Word for word, repeat every record.
*** Records supplied ***
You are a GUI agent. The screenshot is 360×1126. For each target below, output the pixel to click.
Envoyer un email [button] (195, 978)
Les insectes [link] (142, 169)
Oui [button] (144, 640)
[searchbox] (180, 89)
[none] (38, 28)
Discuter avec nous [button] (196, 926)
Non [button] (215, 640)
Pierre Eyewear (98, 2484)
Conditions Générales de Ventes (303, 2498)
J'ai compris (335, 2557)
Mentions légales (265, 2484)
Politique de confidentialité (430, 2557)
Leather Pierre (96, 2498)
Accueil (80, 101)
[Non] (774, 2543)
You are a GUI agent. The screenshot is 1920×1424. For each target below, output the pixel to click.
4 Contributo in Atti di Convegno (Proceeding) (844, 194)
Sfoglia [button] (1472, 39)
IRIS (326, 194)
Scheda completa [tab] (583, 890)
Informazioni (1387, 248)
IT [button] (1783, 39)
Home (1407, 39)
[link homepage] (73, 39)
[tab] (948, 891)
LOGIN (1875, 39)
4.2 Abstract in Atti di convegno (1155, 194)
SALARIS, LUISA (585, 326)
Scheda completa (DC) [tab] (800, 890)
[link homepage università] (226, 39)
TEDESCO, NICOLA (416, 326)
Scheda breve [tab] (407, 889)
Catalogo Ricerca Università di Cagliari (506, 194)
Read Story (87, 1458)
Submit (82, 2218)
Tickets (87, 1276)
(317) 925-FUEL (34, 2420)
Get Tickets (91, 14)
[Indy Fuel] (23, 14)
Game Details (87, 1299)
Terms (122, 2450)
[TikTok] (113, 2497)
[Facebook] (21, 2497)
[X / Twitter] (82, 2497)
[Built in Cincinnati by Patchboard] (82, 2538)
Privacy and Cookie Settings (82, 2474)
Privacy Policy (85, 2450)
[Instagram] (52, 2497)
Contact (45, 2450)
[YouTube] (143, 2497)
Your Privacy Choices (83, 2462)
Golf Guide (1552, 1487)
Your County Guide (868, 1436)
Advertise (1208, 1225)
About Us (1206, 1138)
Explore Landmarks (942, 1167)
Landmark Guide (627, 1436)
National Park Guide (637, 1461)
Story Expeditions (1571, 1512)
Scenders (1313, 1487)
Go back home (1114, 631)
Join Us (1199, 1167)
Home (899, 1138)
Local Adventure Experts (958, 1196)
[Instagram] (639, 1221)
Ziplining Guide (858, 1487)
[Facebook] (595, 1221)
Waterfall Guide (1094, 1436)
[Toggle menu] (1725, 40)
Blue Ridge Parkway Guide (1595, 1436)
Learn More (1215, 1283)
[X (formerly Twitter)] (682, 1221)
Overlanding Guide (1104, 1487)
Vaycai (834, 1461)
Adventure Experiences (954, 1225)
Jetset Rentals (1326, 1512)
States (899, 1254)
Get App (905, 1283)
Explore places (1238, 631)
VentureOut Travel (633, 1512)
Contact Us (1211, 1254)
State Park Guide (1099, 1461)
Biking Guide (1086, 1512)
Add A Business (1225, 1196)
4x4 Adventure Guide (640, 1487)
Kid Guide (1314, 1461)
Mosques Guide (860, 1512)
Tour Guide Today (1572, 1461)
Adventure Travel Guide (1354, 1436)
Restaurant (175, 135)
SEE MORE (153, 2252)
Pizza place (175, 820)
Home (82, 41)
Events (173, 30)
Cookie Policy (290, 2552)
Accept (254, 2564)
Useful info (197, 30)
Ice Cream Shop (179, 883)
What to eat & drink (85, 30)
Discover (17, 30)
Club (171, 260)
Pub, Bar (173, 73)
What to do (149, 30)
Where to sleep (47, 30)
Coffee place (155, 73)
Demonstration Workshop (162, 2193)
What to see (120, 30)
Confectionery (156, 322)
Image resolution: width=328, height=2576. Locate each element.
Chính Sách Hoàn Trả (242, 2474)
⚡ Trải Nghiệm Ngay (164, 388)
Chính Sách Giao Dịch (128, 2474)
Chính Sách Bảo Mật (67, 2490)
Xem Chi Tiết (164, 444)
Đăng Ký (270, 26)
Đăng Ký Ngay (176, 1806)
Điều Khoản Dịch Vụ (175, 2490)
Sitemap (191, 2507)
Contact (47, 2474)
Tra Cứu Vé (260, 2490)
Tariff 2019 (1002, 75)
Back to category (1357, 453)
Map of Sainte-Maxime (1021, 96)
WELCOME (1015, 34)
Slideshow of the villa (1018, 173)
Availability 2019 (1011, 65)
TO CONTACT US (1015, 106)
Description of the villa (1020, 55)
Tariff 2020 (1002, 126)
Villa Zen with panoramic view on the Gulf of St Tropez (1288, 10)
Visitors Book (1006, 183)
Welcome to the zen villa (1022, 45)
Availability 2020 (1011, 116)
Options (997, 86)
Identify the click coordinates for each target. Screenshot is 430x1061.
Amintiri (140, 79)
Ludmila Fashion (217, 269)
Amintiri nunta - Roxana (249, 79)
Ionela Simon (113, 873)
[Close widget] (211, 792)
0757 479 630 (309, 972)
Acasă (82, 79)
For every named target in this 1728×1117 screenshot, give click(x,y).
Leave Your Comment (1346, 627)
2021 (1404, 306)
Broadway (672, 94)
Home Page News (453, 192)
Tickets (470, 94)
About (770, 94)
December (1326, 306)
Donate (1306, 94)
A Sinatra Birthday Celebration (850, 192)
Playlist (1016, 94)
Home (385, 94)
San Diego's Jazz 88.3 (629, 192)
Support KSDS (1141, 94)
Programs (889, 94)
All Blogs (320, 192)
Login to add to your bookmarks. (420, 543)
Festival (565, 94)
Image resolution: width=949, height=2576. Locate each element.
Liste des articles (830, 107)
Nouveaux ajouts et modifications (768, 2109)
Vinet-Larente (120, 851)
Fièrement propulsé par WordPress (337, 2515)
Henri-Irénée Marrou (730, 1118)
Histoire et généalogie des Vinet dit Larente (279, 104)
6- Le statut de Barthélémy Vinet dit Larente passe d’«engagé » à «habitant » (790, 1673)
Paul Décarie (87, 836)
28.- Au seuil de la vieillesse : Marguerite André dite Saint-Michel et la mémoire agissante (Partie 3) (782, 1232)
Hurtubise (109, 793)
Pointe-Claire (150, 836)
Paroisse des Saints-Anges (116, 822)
***
- [Written answer]
You are a GUI agent. The screenshot is 360×1126. For each target below, output the pixel to click.
Envoyer un email [button] (195, 978)
Les insectes [link] (142, 169)
Oui [button] (144, 640)
[searchbox] (180, 89)
[none] (38, 28)
Discuter avec nous [button] (196, 926)
Non [button] (215, 640)
Pierre Eyewear (98, 2484)
Conditions Générales de Ventes (303, 2498)
J'ai compris (335, 2557)
Mentions légales (265, 2484)
Politique de confidentialité (430, 2557)
Leather Pierre (96, 2498)
Accueil (80, 101)
[Non] (774, 2543)
You are a GUI agent. The screenshot is 1920×1424. For each target below, output the pixel to click.
4 Contributo in Atti di Convegno (Proceeding) (844, 194)
Sfoglia [button] (1472, 39)
IRIS (326, 194)
Scheda completa [tab] (583, 890)
Informazioni (1387, 248)
IT [button] (1783, 39)
Home (1407, 39)
[link homepage] (73, 39)
[tab] (948, 891)
LOGIN (1875, 39)
4.2 Abstract in Atti di convegno (1155, 194)
SALARIS, LUISA (585, 326)
Scheda completa (DC) [tab] (800, 890)
[link homepage università] (226, 39)
TEDESCO, NICOLA (416, 326)
Scheda breve [tab] (407, 889)
Catalogo Ricerca Università di Cagliari (506, 194)
Read Story (87, 1458)
Submit (82, 2218)
Tickets (87, 1276)
(317) 925-FUEL (34, 2420)
Get Tickets (91, 14)
[Indy Fuel] (23, 14)
Game Details (87, 1299)
Terms (122, 2450)
[TikTok] (113, 2497)
[Facebook] (21, 2497)
[X / Twitter] (82, 2497)
[Built in Cincinnati by Patchboard] (82, 2538)
Privacy and Cookie Settings (82, 2474)
Privacy Policy (85, 2450)
[Instagram] (52, 2497)
Contact (45, 2450)
[YouTube] (143, 2497)
Your Privacy Choices (83, 2462)
Golf Guide (1552, 1487)
Your County Guide (868, 1436)
Advertise (1208, 1225)
About Us (1206, 1138)
Explore Landmarks (942, 1167)
Landmark Guide (627, 1436)
National Park Guide (637, 1461)
Story Expeditions (1571, 1512)
Scenders (1313, 1487)
Go back home (1114, 631)
Join Us (1199, 1167)
Home (899, 1138)
Local Adventure Experts (958, 1196)
[Instagram] (639, 1221)
Ziplining Guide (858, 1487)
[Facebook] (595, 1221)
Waterfall Guide (1094, 1436)
[Toggle menu] (1725, 40)
Blue Ridge Parkway Guide (1595, 1436)
Learn More (1215, 1283)
[X (formerly Twitter)] (682, 1221)
Overlanding Guide (1104, 1487)
Vaycai (834, 1461)
Adventure Experiences (954, 1225)
Jetset Rentals (1326, 1512)
States (899, 1254)
Get App (905, 1283)
Explore places (1238, 631)
VentureOut Travel (633, 1512)
Contact Us (1211, 1254)
State Park Guide (1099, 1461)
Biking Guide (1086, 1512)
Add A Business (1225, 1196)
4x4 Adventure Guide (640, 1487)
Kid Guide (1314, 1461)
Mosques Guide (860, 1512)
Tour Guide Today (1572, 1461)
Adventure Travel Guide (1354, 1436)
Restaurant (175, 135)
SEE MORE (153, 2252)
Pizza place (175, 820)
Home (82, 41)
Events (173, 30)
Cookie Policy (290, 2552)
Accept (254, 2564)
Useful info (197, 30)
Ice Cream Shop (179, 883)
What to eat & drink (85, 30)
Discover (17, 30)
Club (171, 260)
Pub, Bar (173, 73)
What to do (149, 30)
Where to sleep (47, 30)
Coffee place (155, 73)
Demonstration Workshop (162, 2193)
What to see (120, 30)
Confectionery (156, 322)
Image resolution: width=328, height=2576. Locate each element.
Chính Sách Hoàn Trả (242, 2474)
⚡ Trải Nghiệm Ngay (164, 388)
Chính Sách Giao Dịch (128, 2474)
Chính Sách Bảo Mật (67, 2490)
Xem Chi Tiết (164, 444)
Đăng Ký (270, 26)
Đăng Ký Ngay (176, 1806)
Điều Khoản Dịch Vụ (175, 2490)
Sitemap (191, 2507)
Contact (47, 2474)
Tra Cứu Vé (260, 2490)
Tariff 2019 (1002, 75)
Back to category (1357, 453)
Map of Sainte-Maxime (1021, 96)
WELCOME (1015, 34)
Slideshow of the villa (1018, 173)
Availability 2019 (1011, 65)
TO CONTACT US (1015, 106)
Description of the villa (1020, 55)
Tariff 2020 (1002, 126)
Villa Zen with panoramic view on the Gulf of St Tropez (1288, 10)
Visitors Book (1006, 183)
Welcome to the zen villa (1022, 45)
Availability 2020 (1011, 116)
Options (997, 86)
Identify the click coordinates for each target. Screenshot is 430x1061.
Amintiri (140, 79)
Ludmila Fashion (217, 269)
Amintiri nunta - Roxana (249, 79)
Ionela Simon (113, 873)
[Close widget] (211, 792)
0757 479 630 (309, 972)
Acasă (82, 79)
For every named target in this 1728×1117 screenshot, give click(x,y).
Leave Your Comment (1346, 627)
2021 (1404, 306)
Broadway (672, 94)
Home Page News (453, 192)
Tickets (470, 94)
About (770, 94)
December (1326, 306)
Donate (1306, 94)
A Sinatra Birthday Celebration (850, 192)
Playlist (1016, 94)
Home (385, 94)
San Diego's Jazz 88.3 (629, 192)
Support KSDS (1141, 94)
Programs (889, 94)
All Blogs (320, 192)
Login to add to your bookmarks. (420, 543)
Festival (565, 94)
Image resolution: width=949, height=2576. Locate each element.
Liste des articles (830, 107)
Nouveaux ajouts et modifications (768, 2109)
Vinet-Larente (120, 851)
Fièrement propulsé par WordPress (337, 2515)
Henri-Irénée Marrou (730, 1118)
Histoire et généalogie des Vinet dit Larente (279, 104)
6- Le statut de Barthélémy Vinet dit Larente passe d’«engagé » à «habitant » (790, 1673)
Paul Décarie (87, 836)
28.- Au seuil de la vieillesse : Marguerite André dite Saint-Michel et la mémoire agissante (Partie 3) (782, 1232)
Hurtubise (109, 793)
Pointe-Claire (150, 836)
Paroisse des Saints-Anges (116, 822)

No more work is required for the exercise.